▶ Data to examine
....................

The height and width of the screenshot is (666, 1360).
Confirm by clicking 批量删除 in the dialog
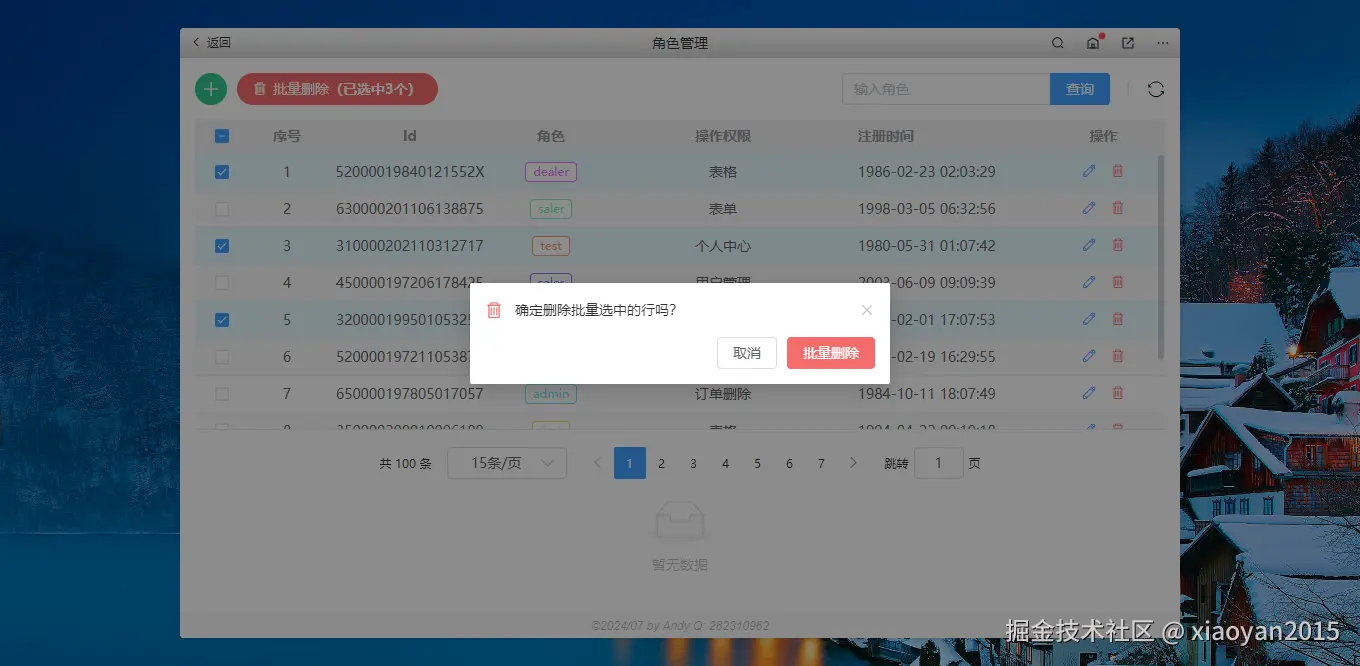(x=830, y=352)
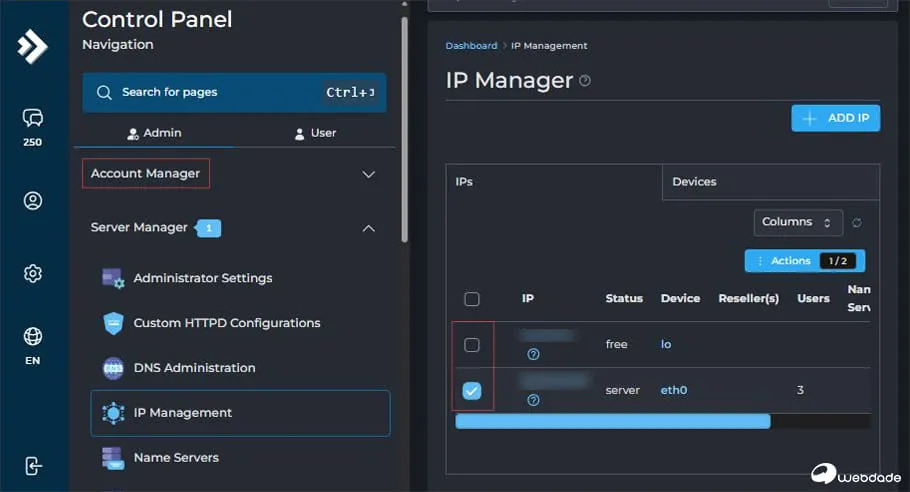Collapse the Server Manager section

[x=368, y=228]
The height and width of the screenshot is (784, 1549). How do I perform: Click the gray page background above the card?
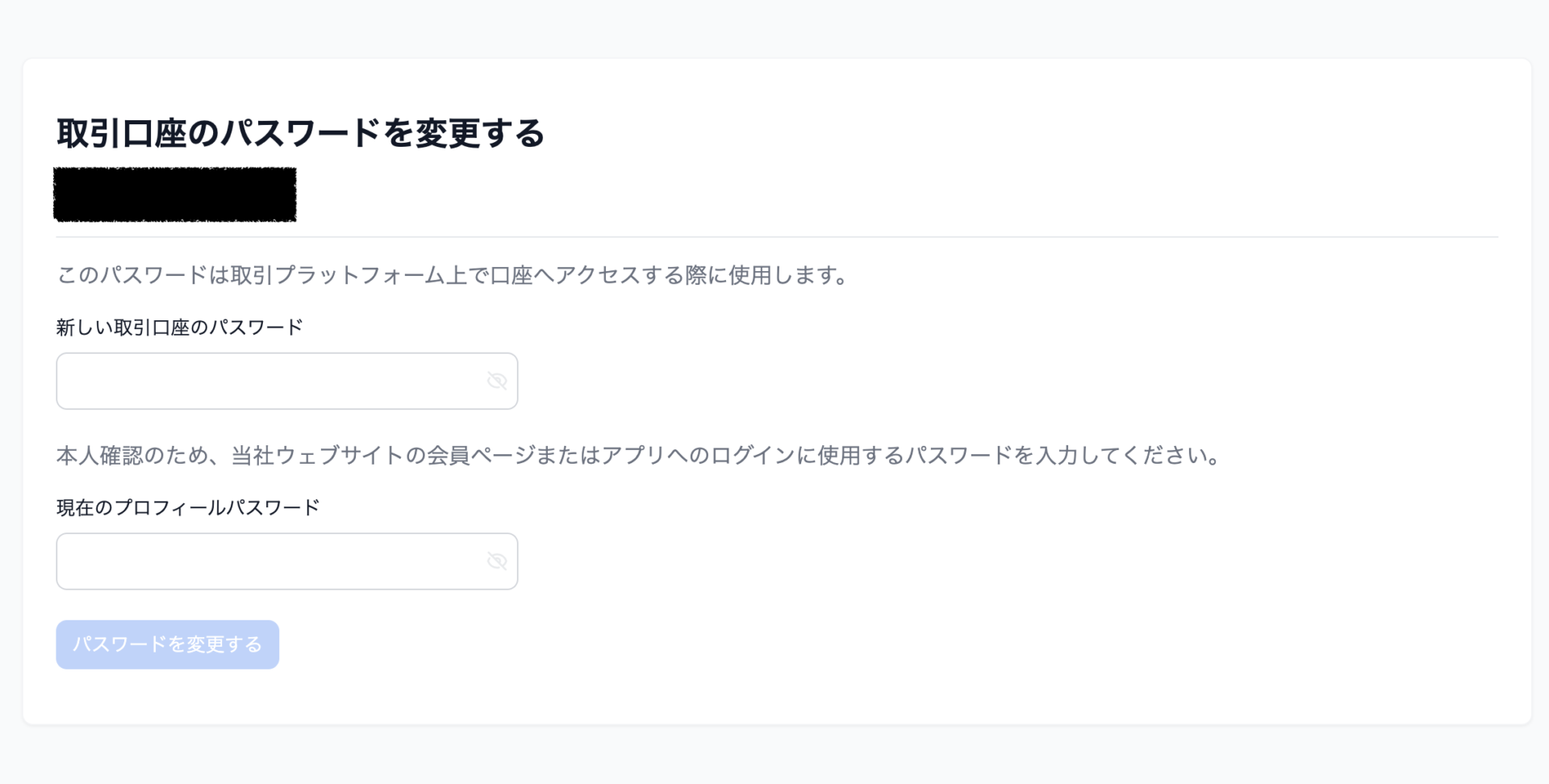pos(774,28)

....................

▶ Exercise requirements
What you return should be the exact lines from the one containing "Confirm by clicking 批量删除 in the dialog" through the end of the listing above, both included, minus any pictures.

▶ Reply
Confirm by clicking 批量删除 in the dialog
(x=830, y=352)
Collapse the Server Manager section

[x=368, y=228]
The height and width of the screenshot is (784, 1549). How do I perform: Click the gray page background above the card?
pos(774,28)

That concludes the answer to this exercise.